In a study published in Science, Brody revealed that brain interstitial fluid (ISF) amyloid-β (Aβ) concentrations correlate with neurological status and neuronal function, suggesting that neuronal activity regulates extracellular Aβ levels in humans. Investigating how TBI affects Aβ and tau pathologies in a mouse model of Alzheimer's disease, he showed that TBI accelerates Aβ accumulation but does not alter tau pathology, highlighting independent effects on these biomarkers. He also reviewed the initial successes and safety issues of Aβ vaccination for Alzheimer's, highlighting its discontinuation due to meningoencephalitis in 6% of subjects, and later developed a highly sensitive assay for detecting soluble Aβ oligomers, which indicated that their levels are strongly correlated with Alzheimer's disease dementia and provide better distinction between demented and non-demented patients than plaque measures alone.
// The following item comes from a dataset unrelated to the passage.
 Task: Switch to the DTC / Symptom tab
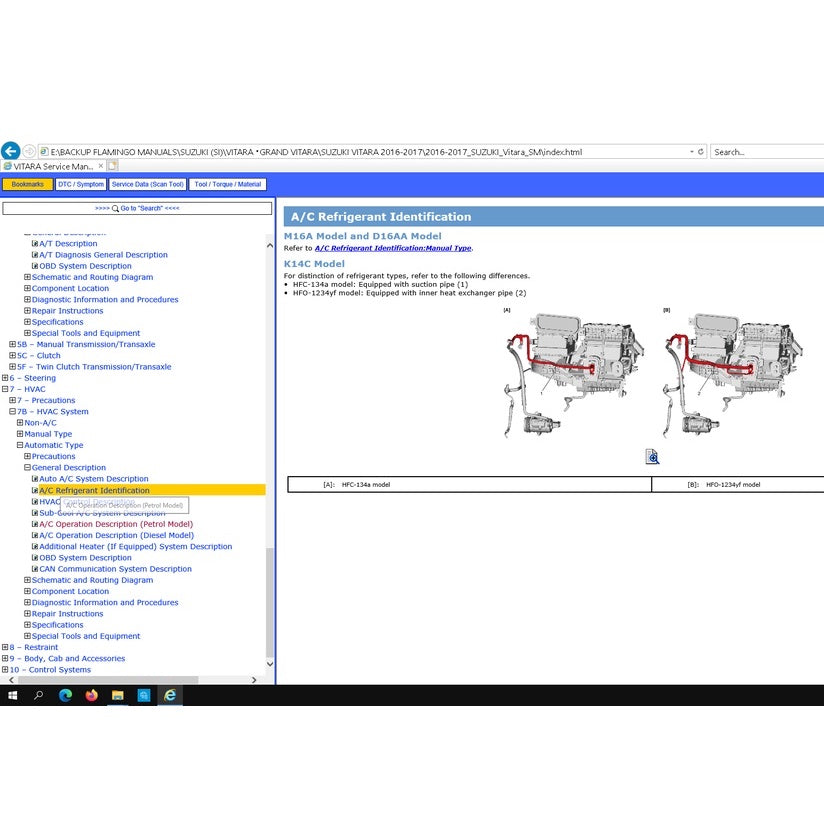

In 2019, Brody published the second edition of his book Concussion Care Manual: A Practical Guide, discussing the diagnosis and treatment of complex concussions, addressing symptoms, patient demographics, and the setup and management of a concussion clinic. In a review for Neurosurgery, Jamshid Ghajar remarked, "This pocket-sized paper back coming in at 240 pages is a gem for concussion practitioners new and old. Easy to read and a practical guide for diagnosing and treating acute and chronic postconcussion disorders."

==Awards and honors==
- 2009-2018 – R01 Award, National Institutes of Health
- 2012 – Distinguished Investigator Award, Washington University School of Medicine
- 2012 – Member, American Society for Clinical Investigation
- 2016 – Star Research Achievement Award, Society of Critical Care Medicine
- 2018 – Raymond Adams Lectureship Award, American Neurological Association

==Bibliography==
===Books===
- Concussion Care Manual: A Practical Guide (2019) ISBN 978-0190054793

===Selected articles===
- Mac Donald, C. L., Dikranian, K., Bayly, P., Holtzman, D., & Brody, D. (2007). Diffusion tensor imaging reliably detects experimental traumatic axonal injury and indicates approximate time of injury. Journal of Neuroscience, 27(44), 11869–11876.
- Saatman, K. E., Duhaime, A. C., Bullock, R., Maas, A. I., Valadka, A., & Manley, G. T. (2008). Classification of traumatic brain injury for targeted therapies. Journal of neurotrauma, 25(7), 719–738.
- Mac Donald, C. L., Johnson, A. M., Cooper, D., Nelson, E. C., Werner, N. J., Shimony, J. S., ... & Brody, D. L. (2011). Detection of blast-related traumatic brain injury in US military personnel. New England journal of medicine, 364(22), 2091–2100.
- Esparza, T. J., Zhao, H., Cirrito, J. R., Cairns, N. J., Bateman, R. J., Holtzman, D. M., & Brody, D. L. (2013). Amyloid‐beta oligomerization in Alzheimer dementia versus high‐pathology controls. Annals of neurology, 73(1), 104–119.
- Blennow, K., Brody, D. L., Kochanek, P. M., Levin, H., McKee, A., Ribbers, G. M., ... & Zetterberg, H. (2016). Traumatic brain injuries. Nature reviews Disease primers, 2(1), 1–19.